* BEGIN PASSAGE *

At UNOG, official translation is the responsibility of the Division of Conference Manangement's Languages Service. The Languages Service comprises one translation section for each of the six official United Nations languages (Arabic, Chinese, English, French, Russian and Spanish). Together with their freelance colleagues, the 160 translators on the permanent staff of the Languages Service translate some 50 million words a year.
All United Nations translators, wherever they are based and whether they are permanent or freelance, must have either a university degree or a translation diploma from a recognized translation school. Applicants for permanent posts must be capable of working into one of the official languages (their mother tongue or their principal language of education) from two or more of the others. The only exceptions to this rule are Chinese translators, who sometimes work both ways between Chinese and English, and people with specialized knowledge of use to the Organization, such as holders of degrees in international law, who are sometimes recruited to work from one language only. Except for those capable of working from Arabic or Chinese, applicants for freelance positions should preferably also have two passive languages. Since most United Nations documents nowadays are written in English, knowledge of that language is a prime requirement for translators into any of the other languages.

* END PASSAGE *
* BEGIN EXTRACTED MATERIAL *

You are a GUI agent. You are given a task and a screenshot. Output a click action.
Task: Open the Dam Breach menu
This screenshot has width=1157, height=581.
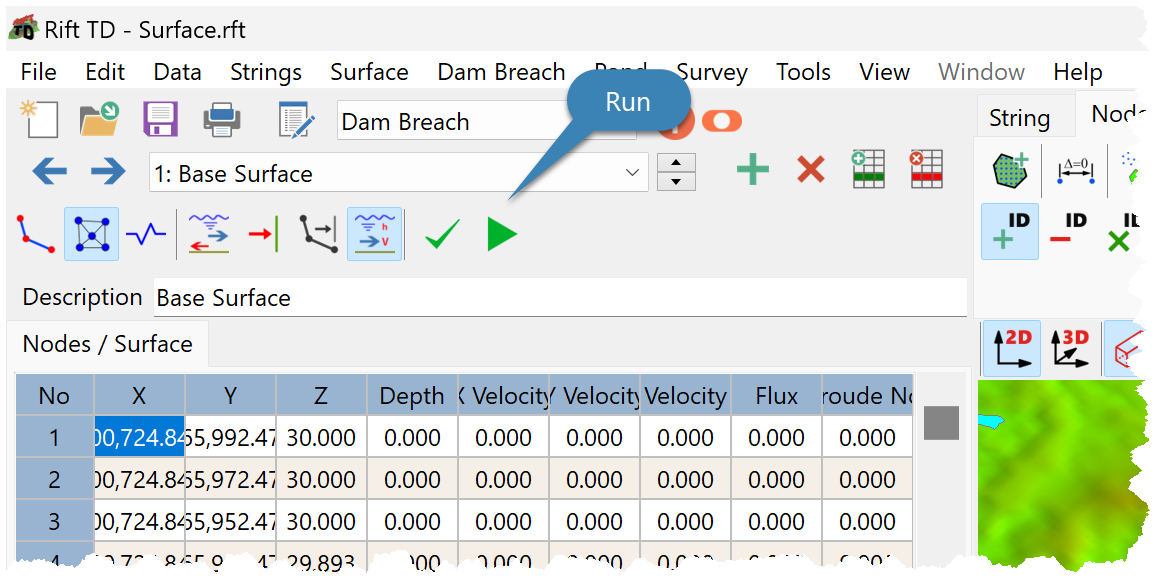(501, 72)
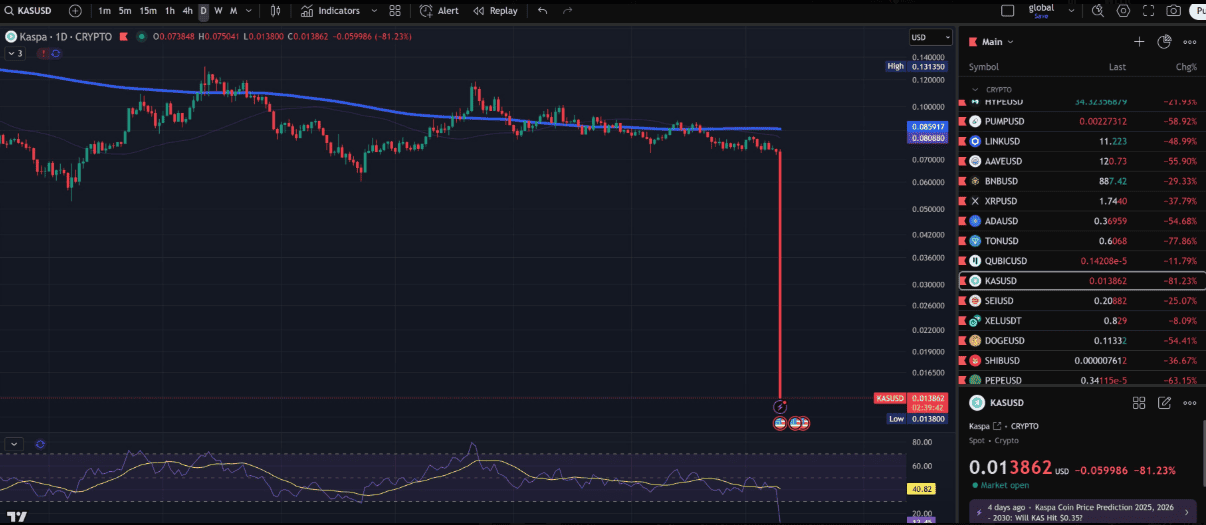Open the Main watchlist dropdown
1206x525 pixels.
click(x=997, y=42)
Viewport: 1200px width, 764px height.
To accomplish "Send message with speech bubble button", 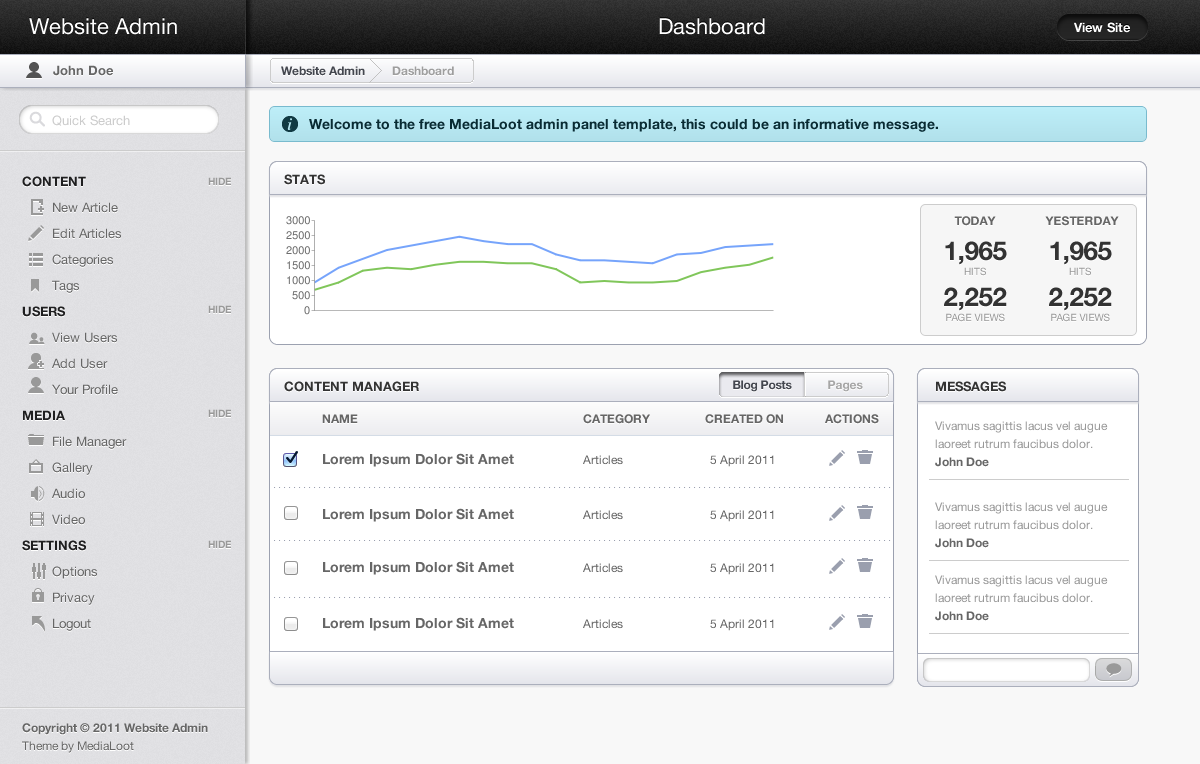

* END EXTRACTED MATERIAL *

#### LIST OF TASKS:
**a.** For each statement below, answer yes or no according to the UNOG translation passage, and quote the words that decide it: (i) The Languages Service has a translation section for each official United Nations language. (ii) Freelance translators do not need a university degree or a translation diploma. (iii) Chinese translators sometimes work both ways between Chinese and English.
**b.** Answer these questions from the UNOG translation passage:
(i) How many translators are on the permanent staff of the Languages Service?
(ii) How many passive languages should applicants for freelance positions preferably have?
(iii) Knowledge of which language is a prime requirement for translators into the other languages?
The material is separate from the UNOG translation passage and is unrelated to it.

#### ANSWERS TO THE EXERCISES:
**a.**
(i) Yes: "The Languages Service comprises one translation section for each of the six official United Nations languages"
(ii) No: "All United Nations translators, wherever they are based and whether they are permanent or freelance, must have either a university degree or a translation diploma from a recognized translation school."
(iii) Yes: "Chinese translators, who sometimes work both ways between Chinese and English"

**b.**
(i) 160
(ii) Two
(iii) English